• **WHAT TO PRODUCE**:
What you produce should match the records exactly, line for line.

• **THE DATA**:
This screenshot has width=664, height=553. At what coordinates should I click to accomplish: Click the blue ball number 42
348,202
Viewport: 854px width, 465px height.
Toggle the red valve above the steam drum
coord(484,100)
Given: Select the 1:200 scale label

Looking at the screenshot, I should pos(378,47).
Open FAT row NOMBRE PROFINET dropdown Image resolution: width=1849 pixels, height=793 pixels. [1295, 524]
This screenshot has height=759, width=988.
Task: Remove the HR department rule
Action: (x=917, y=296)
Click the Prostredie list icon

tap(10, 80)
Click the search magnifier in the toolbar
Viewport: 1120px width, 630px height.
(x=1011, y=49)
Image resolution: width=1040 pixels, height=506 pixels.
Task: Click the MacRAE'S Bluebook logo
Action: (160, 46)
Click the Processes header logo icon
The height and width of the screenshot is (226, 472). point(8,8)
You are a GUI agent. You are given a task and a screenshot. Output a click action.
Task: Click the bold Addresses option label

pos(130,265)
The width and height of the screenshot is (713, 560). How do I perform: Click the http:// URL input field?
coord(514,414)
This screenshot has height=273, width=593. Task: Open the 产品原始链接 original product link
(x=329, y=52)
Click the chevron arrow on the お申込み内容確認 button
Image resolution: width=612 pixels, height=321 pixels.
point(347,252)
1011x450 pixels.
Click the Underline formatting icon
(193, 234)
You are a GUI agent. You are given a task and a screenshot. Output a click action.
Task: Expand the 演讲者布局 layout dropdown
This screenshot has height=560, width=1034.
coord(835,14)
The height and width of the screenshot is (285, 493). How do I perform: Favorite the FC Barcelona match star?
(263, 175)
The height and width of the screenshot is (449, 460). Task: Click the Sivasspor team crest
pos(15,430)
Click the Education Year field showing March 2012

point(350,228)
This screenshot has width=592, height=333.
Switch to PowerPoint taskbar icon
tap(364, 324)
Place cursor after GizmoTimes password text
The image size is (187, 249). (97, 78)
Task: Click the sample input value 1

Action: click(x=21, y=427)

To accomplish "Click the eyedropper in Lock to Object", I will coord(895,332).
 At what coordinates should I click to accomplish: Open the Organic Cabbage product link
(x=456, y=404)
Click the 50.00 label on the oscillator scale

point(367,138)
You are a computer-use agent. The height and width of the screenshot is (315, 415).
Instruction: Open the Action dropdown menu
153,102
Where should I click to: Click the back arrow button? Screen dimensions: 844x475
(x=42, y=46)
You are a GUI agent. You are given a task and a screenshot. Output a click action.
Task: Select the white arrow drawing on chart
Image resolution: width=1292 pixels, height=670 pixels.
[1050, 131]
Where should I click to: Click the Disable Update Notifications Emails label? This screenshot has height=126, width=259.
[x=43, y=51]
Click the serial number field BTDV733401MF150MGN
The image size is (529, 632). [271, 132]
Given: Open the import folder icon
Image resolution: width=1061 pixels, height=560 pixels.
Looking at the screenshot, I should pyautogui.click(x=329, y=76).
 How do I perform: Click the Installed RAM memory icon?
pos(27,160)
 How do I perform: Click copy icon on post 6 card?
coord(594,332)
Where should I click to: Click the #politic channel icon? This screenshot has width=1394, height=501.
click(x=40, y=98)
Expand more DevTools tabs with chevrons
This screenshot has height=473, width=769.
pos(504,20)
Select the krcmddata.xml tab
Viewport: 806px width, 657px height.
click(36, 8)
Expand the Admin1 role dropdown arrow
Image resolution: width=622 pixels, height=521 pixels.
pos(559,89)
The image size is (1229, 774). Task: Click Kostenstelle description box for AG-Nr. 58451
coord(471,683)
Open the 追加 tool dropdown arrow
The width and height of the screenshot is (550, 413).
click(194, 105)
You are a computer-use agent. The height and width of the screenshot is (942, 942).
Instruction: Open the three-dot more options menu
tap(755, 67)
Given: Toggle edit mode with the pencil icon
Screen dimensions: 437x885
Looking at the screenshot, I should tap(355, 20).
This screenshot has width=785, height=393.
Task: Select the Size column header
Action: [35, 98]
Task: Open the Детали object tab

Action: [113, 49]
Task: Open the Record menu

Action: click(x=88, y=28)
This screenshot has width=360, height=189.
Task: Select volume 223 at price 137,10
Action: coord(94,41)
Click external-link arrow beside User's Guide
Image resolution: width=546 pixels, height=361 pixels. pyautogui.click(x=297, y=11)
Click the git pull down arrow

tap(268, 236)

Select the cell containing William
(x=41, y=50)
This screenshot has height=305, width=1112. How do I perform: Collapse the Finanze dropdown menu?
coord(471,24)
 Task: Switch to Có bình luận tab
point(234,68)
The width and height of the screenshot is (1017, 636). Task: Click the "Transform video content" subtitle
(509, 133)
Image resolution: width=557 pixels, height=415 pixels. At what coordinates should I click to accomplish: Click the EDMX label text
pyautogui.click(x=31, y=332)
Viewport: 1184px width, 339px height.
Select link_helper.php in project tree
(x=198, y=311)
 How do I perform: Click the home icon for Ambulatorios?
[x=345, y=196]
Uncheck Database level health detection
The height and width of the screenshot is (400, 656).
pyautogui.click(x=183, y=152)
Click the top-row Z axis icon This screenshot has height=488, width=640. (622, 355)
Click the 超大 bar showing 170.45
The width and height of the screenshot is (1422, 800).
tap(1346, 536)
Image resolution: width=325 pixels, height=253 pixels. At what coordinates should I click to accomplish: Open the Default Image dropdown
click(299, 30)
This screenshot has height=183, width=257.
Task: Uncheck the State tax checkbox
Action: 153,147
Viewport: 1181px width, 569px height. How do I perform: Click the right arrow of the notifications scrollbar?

• **YOUR RESPONSE**:
This screenshot has width=664, height=553. At what coordinates should I click to accomplish: Click the blue ball number 42
348,202
Viewport: 854px width, 465px height.
Toggle the red valve above the steam drum
coord(484,100)
Given: Select the 1:200 scale label

Looking at the screenshot, I should pos(378,47).
Open FAT row NOMBRE PROFINET dropdown Image resolution: width=1849 pixels, height=793 pixels. [1295, 524]
This screenshot has height=759, width=988.
Task: Remove the HR department rule
Action: (x=917, y=296)
Click the Prostredie list icon

tap(10, 80)
Click the search magnifier in the toolbar
Viewport: 1120px width, 630px height.
(x=1011, y=49)
Image resolution: width=1040 pixels, height=506 pixels.
Task: Click the MacRAE'S Bluebook logo
Action: (160, 46)
Click the Processes header logo icon
The height and width of the screenshot is (226, 472). point(8,8)
You are a GUI agent. You are given a task and a screenshot. Output a click action.
Task: Click the bold Addresses option label

pos(130,265)
The width and height of the screenshot is (713, 560). How do I perform: Click the http:// URL input field?
coord(514,414)
This screenshot has height=273, width=593. Task: Open the 产品原始链接 original product link
(x=329, y=52)
Click the chevron arrow on the お申込み内容確認 button
Image resolution: width=612 pixels, height=321 pixels.
point(347,252)
1011x450 pixels.
Click the Underline formatting icon
(193, 234)
You are a GUI agent. You are given a task and a screenshot. Output a click action.
Task: Expand the 演讲者布局 layout dropdown
This screenshot has height=560, width=1034.
coord(835,14)
The height and width of the screenshot is (285, 493). How do I perform: Favorite the FC Barcelona match star?
(263, 175)
The height and width of the screenshot is (449, 460). Task: Click the Sivasspor team crest
pos(15,430)
Click the Education Year field showing March 2012

point(350,228)
This screenshot has width=592, height=333.
Switch to PowerPoint taskbar icon
tap(364, 324)
Place cursor after GizmoTimes password text
The image size is (187, 249). (97, 78)
Task: Click the sample input value 1

Action: click(x=21, y=427)

To accomplish "Click the eyedropper in Lock to Object", I will coord(895,332).
 At what coordinates should I click to accomplish: Open the Organic Cabbage product link
(x=456, y=404)
Click the 50.00 label on the oscillator scale

point(367,138)
You are a computer-use agent. The height and width of the screenshot is (315, 415).
Instruction: Open the Action dropdown menu
153,102
Where should I click to: Click the back arrow button? Screen dimensions: 844x475
(x=42, y=46)
You are a GUI agent. You are given a task and a screenshot. Output a click action.
Task: Select the white arrow drawing on chart
Image resolution: width=1292 pixels, height=670 pixels.
[1050, 131]
Where should I click to: Click the Disable Update Notifications Emails label? This screenshot has height=126, width=259.
[x=43, y=51]
Click the serial number field BTDV733401MF150MGN
The image size is (529, 632). [271, 132]
Given: Open the import folder icon
Image resolution: width=1061 pixels, height=560 pixels.
Looking at the screenshot, I should pyautogui.click(x=329, y=76).
 How do I perform: Click the Installed RAM memory icon?
pos(27,160)
 How do I perform: Click copy icon on post 6 card?
coord(594,332)
Where should I click to: Click the #politic channel icon? This screenshot has width=1394, height=501.
click(x=40, y=98)
Expand more DevTools tabs with chevrons
This screenshot has height=473, width=769.
pos(504,20)
Select the krcmddata.xml tab
Viewport: 806px width, 657px height.
click(36, 8)
Expand the Admin1 role dropdown arrow
Image resolution: width=622 pixels, height=521 pixels.
pos(559,89)
The image size is (1229, 774). Task: Click Kostenstelle description box for AG-Nr. 58451
coord(471,683)
Open the 追加 tool dropdown arrow
The width and height of the screenshot is (550, 413).
click(194, 105)
You are a computer-use agent. The height and width of the screenshot is (942, 942).
Instruction: Open the three-dot more options menu
tap(755, 67)
Given: Toggle edit mode with the pencil icon
Screen dimensions: 437x885
Looking at the screenshot, I should tap(355, 20).
This screenshot has width=785, height=393.
Task: Select the Size column header
Action: [35, 98]
Task: Open the Детали object tab

Action: [113, 49]
Task: Open the Record menu

Action: click(x=88, y=28)
This screenshot has width=360, height=189.
Task: Select volume 223 at price 137,10
Action: coord(94,41)
Click external-link arrow beside User's Guide
Image resolution: width=546 pixels, height=361 pixels. pyautogui.click(x=297, y=11)
Click the git pull down arrow

tap(268, 236)

Select the cell containing William
(x=41, y=50)
This screenshot has height=305, width=1112. How do I perform: Collapse the Finanze dropdown menu?
coord(471,24)
 Task: Switch to Có bình luận tab
point(234,68)
The width and height of the screenshot is (1017, 636). Task: Click the "Transform video content" subtitle
(509, 133)
Image resolution: width=557 pixels, height=415 pixels. At what coordinates should I click to accomplish: Click the EDMX label text
pyautogui.click(x=31, y=332)
Viewport: 1184px width, 339px height.
Select link_helper.php in project tree
(x=198, y=311)
 How do I perform: Click the home icon for Ambulatorios?
[x=345, y=196]
Uncheck Database level health detection
The height and width of the screenshot is (400, 656).
pyautogui.click(x=183, y=152)
Click the top-row Z axis icon This screenshot has height=488, width=640. (622, 355)
Click the 超大 bar showing 170.45
The width and height of the screenshot is (1422, 800).
tap(1346, 536)
Image resolution: width=325 pixels, height=253 pixels. At what coordinates should I click to accomplish: Open the Default Image dropdown
click(299, 30)
This screenshot has height=183, width=257.
Task: Uncheck the State tax checkbox
Action: 153,147
Viewport: 1181px width, 569px height. How do I perform: Click the right arrow of the notifications scrollbar?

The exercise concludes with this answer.